7/19/2011

my gifts

I'm filing receipts this morning. Groceries, doctor bills. Noting the bulk of half a year's exchange and thinking, as I do each July, I ought to realign my file cabinet's metal divider. But I'm reluctant to make room for further spendage. Of course, life's portions are meant to go out, to be consumed. Then, when time allows, recording and review can happen.

The files in my psyche get paged through, as well, sorted, shuffled, browsed, explored. These inner containers hold gems that have long deserved to catch some light, so I'll lift one or two toward the window.

I grew up a preacher's daughter. My heritage, Protestant, our denomination an offshoot, sort of, from Presbyterianism. The year I turned 14 we left a church. It was the second time heavy-duty emotional things -- human things -- happened in a church setting that caused pain to our family. Big-time confusion. My dad's a nice guy. Why should anyone criticize their nice preacher, especially when he was my dad?

Two decades later, when my brother got married in that same church, I began to recognize how many memories about it I had stuffed away...

Behind the kitchen in sixth grade, after Mike Beckham put his sweaty arm around my shoulders, wondering if he would kiss me. Nervous thrills keeping score for Dad when he coached the boys' slowpitch softball team. The duet Lannae Gordon and I sang in front of the whole congregation about the Man from Galilee.

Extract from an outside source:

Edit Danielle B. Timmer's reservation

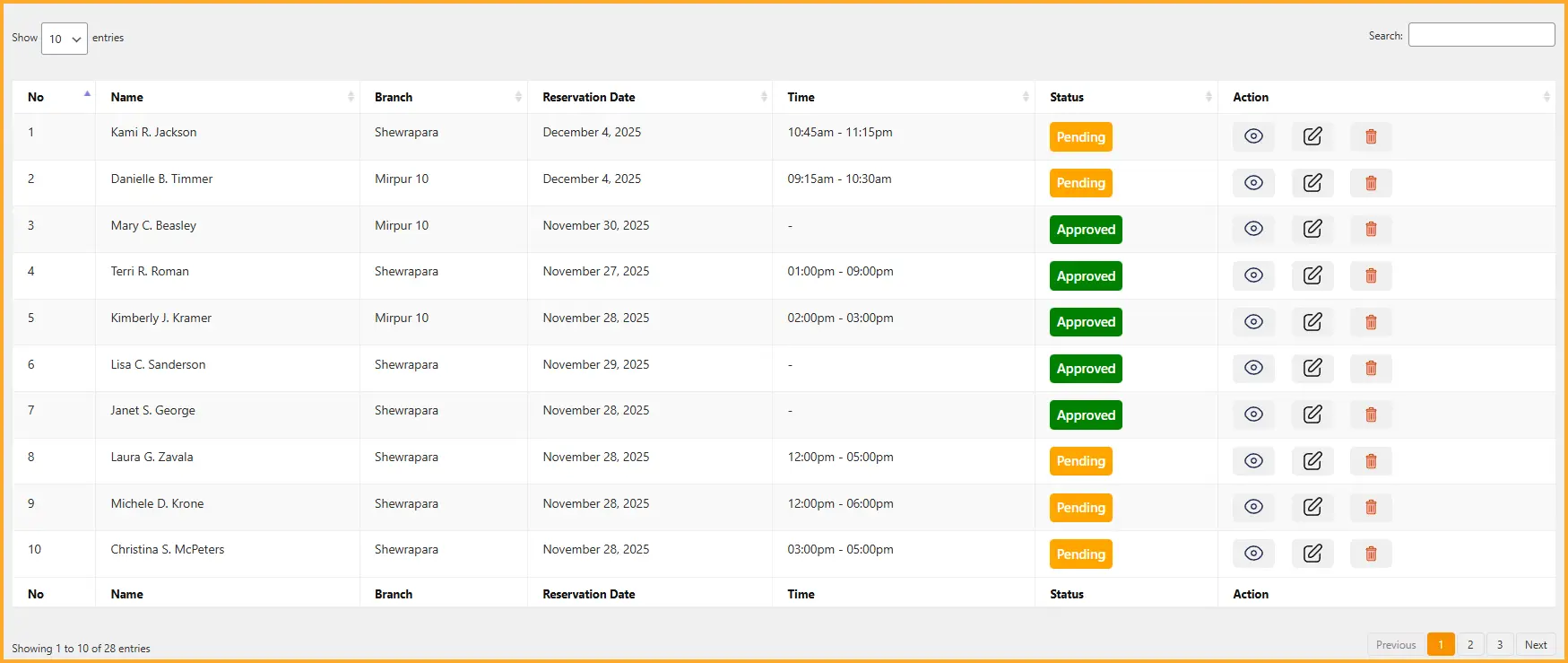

Perhaps remembering served more than one purpose. I was back in touch, from an adult perspective, with stuff I had been through. Also, though, I could admit there was this hole in my life, this deficit in my being, from a chapter with a negative end. I could taste the bitter along with the sweet. I could understand more of what I was about. Finally I could say, no, really, I don't like this sort of event; I'll do my best, thank you very much, to shut this possibility out of my future.

Basically, for me, it meant I could leave any church situation that proved to lack a desire for depth of understanding of real things.

So, in 2000, I did. It seemed at that time as though I filed away the entire standard world of Christian practice, finally able to say to that world, hey, I still believe in Christ. I just don't get why you're blindly following traditions and not focusing on that Man.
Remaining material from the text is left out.